▸ **Exercise task A**
Using the excerpt on city sustainability and planning, answer these:
(i) What diversion rate has the garbage contract reached?
(ii) What fuel should the city vehicle fleet be converted to?
(iii) Which streets make up the downtown core?

***** Excerpted text *****

More and better pedestrian and bicycle safety and access-initially with school, downtown. Look at requiring more green efficiency in new construction and major remodel (menu of options, reduced water, solar domestic hot water for residential, range of options for commercial properties-solar pv, etc.)
I intend to promote best practices recommendations of 8-80 Cities, Age-Friendly-Cities, New Urbanism, Grand Boulevards Initiative, and Project for Public Places. This means priority given to pedestrians, bicycles, public transport and automobiles in that order. I mean this! I have worked in this area for years and the evidence is clear. I intend to push for a sustainability plan that holds up every development (including infrastructure) against these stated priorities. For example, residents have expressed wishes for continued green building standards, pedestrian malls, quality bike racks and sidewalk repairs and upgrades in neighborhoods.
As a planning commissioner, I recommended the Green Point Rate It system for residential buildings, 15% greater energy efficiency requirements on commercial buildings and LEED certification for City buildings as well an expansion of the City’s tree protection ordinance. As a Councilmember, I have advocated for an Environmental Element to the General Plan and supported numerous pedestrian and bicycle safety improvements, a garbage contract which has increased our diversion rate to 71% ahead of schedule and more recently a reexamination of our green building ordinances to see if more could be done as well as completing the Climate Action Plan.
I will push for the downtown visioning process, and would like to also push it for our other commercial districts. Each of these is an opportunity to create much more environmentally friendly spaces and places. I will scrap the existing civic center plan that focuses on government offices sprawl and parking rather than the community facilities and park spaces. I will push for a conversion to natural gas for our city vehicle fleet. I will push hard for an ITMS system as it has the opportunity to have the greatest environmental impact immediately. A downtown based on great streets, would significantly contribute to the environment using Original Green concepts. Cities are walkable, have significant green space, and parking is public and shared rather than private.
I have been part of the task force that recommended increased height limits on the perimeter of downtown, while maintaining lower height limits in the core. I favor mixed use projects and supported zoning changes that made that possible on the perimeter of downtown. I do not favor changes in the downtown core of State and Main Streets that would endanger the pedestrian friendly village feel in those areas. I do support increased green spaces throughout town where feasible as well as innovative ideas such as parklets as we secure more parking for both cars and bicycles.

***** Extracted entries *****

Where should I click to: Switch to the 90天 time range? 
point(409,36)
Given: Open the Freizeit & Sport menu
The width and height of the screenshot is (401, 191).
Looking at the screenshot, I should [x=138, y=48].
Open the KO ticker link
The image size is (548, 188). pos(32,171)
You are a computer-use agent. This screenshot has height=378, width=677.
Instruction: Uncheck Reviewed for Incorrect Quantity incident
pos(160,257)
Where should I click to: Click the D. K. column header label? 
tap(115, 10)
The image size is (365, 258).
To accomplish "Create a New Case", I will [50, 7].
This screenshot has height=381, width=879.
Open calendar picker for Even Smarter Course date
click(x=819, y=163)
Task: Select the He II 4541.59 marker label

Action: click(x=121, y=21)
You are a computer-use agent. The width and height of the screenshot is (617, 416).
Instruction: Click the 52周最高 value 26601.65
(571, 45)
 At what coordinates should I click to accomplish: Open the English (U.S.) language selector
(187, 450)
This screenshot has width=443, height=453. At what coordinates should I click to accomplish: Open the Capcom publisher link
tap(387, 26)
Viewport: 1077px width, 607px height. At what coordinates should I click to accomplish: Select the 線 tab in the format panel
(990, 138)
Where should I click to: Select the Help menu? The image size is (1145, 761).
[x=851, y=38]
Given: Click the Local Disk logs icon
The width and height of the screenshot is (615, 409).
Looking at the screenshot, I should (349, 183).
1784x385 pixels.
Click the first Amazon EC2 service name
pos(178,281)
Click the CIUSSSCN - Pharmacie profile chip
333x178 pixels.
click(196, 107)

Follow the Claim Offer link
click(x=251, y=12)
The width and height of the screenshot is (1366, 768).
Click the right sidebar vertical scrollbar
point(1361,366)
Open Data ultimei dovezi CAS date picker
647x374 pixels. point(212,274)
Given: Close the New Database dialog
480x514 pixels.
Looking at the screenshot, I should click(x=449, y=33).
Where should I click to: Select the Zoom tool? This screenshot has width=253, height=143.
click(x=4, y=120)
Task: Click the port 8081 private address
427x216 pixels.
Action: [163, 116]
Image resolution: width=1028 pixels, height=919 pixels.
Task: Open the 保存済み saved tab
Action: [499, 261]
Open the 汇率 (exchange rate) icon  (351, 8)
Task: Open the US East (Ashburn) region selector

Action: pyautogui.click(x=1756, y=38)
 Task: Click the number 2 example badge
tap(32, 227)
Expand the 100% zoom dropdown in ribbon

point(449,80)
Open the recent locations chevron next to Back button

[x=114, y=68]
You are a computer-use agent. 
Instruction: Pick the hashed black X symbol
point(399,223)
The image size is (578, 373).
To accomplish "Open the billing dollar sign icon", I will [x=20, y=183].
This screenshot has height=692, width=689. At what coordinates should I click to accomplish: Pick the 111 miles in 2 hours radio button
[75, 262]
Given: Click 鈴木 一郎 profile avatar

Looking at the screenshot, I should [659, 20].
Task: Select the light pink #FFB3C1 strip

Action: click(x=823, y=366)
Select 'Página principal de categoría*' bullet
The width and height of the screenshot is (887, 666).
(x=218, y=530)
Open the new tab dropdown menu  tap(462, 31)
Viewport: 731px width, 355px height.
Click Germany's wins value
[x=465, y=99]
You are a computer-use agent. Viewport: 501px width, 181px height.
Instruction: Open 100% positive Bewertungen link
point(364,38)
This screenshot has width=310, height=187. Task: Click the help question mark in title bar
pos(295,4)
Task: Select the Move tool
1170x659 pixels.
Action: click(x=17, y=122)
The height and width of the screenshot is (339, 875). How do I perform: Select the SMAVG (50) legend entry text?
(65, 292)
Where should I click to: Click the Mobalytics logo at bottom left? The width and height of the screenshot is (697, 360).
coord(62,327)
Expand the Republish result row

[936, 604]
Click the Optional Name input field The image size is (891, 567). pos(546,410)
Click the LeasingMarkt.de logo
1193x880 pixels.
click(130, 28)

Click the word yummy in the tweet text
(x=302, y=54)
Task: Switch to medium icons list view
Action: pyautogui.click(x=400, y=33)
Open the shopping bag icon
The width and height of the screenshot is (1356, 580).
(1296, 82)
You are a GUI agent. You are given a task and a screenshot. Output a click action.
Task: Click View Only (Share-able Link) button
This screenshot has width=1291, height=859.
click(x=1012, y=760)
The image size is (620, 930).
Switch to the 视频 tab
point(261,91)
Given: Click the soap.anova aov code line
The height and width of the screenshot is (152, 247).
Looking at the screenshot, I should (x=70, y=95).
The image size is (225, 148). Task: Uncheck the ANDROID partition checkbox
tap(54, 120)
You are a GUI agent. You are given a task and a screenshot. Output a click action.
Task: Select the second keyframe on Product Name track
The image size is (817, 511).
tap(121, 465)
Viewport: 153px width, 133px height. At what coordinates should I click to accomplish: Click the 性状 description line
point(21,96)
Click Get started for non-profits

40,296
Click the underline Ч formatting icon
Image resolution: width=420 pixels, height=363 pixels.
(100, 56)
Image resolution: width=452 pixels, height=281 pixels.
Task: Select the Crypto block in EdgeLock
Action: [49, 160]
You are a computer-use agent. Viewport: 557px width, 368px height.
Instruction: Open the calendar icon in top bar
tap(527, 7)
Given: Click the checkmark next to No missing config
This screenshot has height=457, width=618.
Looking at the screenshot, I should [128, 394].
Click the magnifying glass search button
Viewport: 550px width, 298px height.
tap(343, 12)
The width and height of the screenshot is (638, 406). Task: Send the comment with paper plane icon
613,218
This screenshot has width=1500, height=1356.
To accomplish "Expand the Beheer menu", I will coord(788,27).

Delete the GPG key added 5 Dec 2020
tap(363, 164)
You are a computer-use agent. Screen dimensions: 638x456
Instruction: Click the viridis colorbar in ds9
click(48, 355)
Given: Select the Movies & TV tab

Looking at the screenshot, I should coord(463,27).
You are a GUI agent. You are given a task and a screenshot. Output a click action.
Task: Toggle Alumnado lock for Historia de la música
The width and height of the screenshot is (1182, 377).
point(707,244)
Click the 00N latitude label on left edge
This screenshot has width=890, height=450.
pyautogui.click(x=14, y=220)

*****

▸ **Exercise task B**
Please format the listing as a two-column CSV with the columns request and answer, one row for each request. Put each request and its answer in its own quoted field, with any line breaks turned into spaces. Begin at the start of the listing and stop after the line that has "Action: click(x=121, y=21)".

▸ **Correct output A**
(i) 71%
(ii) Natural gas
(iii) State and Main Streets

▸ **Correct output B**
request,answer
"Where should I click to: Switch to the 90天 time range?","point(409,36)"
"Given: Open the Freizeit & Sport menu The width and height of the screenshot is (401, 191).","Looking at the screenshot, I should [x=138, y=48]."
"Open the KO ticker link","The image size is (548, 188). pos(32,171)"
"You are a computer-use agent. This screenshot has height=378, width=677. Instruction: Uncheck Reviewed for Incorrect Quantity incident","pos(160,257)"
"Where should I click to: Click the D. K. column header label?","tap(115, 10)"
"The image size is (365, 258). To accomplish ""Create a New Case"",","I will [50, 7]."
"This screenshot has height=381, width=879. Open calendar picker for Even Smarter Course date","click(x=819, y=163)"
"Task: Select the He II 4541.59 marker label","Action: click(x=121, y=21)"